Plant DNA-dependent RNA polymerases: subunit structures and enzymic properties of the class II enzymes from quiescent and proliferating tissues

Abstract
Class II DNA-dependent RNA polymerases were purified from soybean [Glycine max] tissues of different physiological states: from seed embryo tissue, representative of a quiescent, low metabolic state and from auxin-treated hypocotyl tissue, representative of a highly proliferative and metabolically active state.
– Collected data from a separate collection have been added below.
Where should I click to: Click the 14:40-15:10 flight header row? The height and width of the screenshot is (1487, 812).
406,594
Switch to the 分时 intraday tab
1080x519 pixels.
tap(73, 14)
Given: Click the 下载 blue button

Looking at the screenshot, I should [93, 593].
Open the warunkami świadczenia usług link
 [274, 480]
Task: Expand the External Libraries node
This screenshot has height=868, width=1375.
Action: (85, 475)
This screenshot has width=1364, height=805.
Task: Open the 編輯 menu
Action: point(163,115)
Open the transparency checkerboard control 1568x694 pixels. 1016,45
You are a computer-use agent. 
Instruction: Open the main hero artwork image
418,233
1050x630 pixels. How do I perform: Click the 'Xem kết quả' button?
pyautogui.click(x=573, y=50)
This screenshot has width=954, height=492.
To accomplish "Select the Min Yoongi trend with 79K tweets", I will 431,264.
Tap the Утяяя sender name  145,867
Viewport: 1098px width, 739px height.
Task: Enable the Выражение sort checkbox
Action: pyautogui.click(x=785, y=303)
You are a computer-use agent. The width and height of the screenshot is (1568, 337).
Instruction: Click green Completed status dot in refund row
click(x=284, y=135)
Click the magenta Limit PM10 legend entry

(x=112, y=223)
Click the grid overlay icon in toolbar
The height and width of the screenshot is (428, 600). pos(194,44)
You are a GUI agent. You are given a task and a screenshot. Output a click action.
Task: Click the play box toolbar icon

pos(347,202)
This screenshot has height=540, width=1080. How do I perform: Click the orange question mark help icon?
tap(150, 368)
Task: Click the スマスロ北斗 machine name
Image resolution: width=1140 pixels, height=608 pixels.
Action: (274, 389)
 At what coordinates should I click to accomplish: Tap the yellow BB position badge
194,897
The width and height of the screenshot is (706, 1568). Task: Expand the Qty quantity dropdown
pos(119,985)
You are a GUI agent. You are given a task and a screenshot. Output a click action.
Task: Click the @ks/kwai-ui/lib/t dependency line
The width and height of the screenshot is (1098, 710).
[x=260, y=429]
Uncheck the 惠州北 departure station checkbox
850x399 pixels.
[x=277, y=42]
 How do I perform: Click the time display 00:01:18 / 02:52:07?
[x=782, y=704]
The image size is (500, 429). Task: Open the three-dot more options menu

Dodecyl sulfate, polyacrylamide gel electrophoresis indicates that RNA polymerase II from embryonic tissue consists largely (90-95%) of the form IIA enzyme, the largest subunit having a MW of 215,000. RNA polymerase II from hypocotyl tissue is exclusively a form IIB enzyme, the largest subunit having a MW of 180,000. Polypeptides common to RNA polymerases IIA and IIB have the following MW: 138,000, 42,000, 27,000, 22,000, 19,000, 17,600, 17,000, 16,200, 16,100 and 14,000. Peptide mapping in the presence of dodecyl sulfate suggests that the 215,000 and 180,000 subunits possess similar peptide fragments. Plant embryo tissues do not contain protease activity capable of cleaving the 215,000 subunit to the 180,000 subunit, but proliferating plant tissues do contain such an activity. Mixing experiments indicate that appreciable amounts of RNA polymerase IIB are not being artifactually produced during protein purification.